Stored records
====================

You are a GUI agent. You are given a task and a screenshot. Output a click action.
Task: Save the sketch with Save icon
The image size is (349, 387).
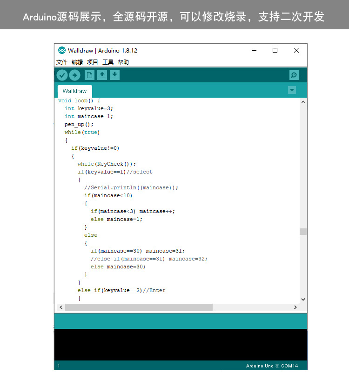pos(114,75)
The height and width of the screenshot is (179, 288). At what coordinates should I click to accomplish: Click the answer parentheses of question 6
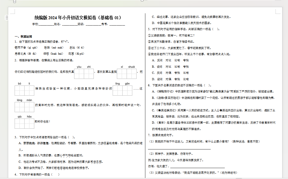207,86
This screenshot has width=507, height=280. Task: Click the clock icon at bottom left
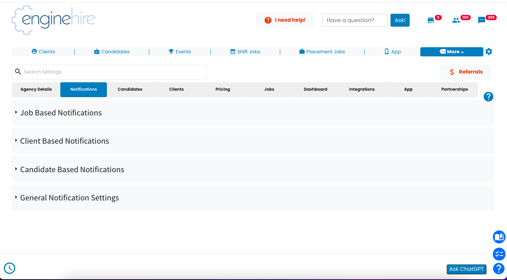tap(10, 268)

====================

## YOUR INSTRUCTIONS
Nothing but the exact text of the records should appear in your answer, with no pictures. Please write it out.

## REPLY
You are a GUI agent. You are given a task and a screenshot. Output a click action.
Task: Save the sketch with Save icon
The image size is (349, 387).
pos(114,75)
The height and width of the screenshot is (179, 288). At what coordinates should I click to accomplish: Click the answer parentheses of question 6
207,86
This screenshot has width=507, height=280. Task: Click the clock icon at bottom left
tap(10, 268)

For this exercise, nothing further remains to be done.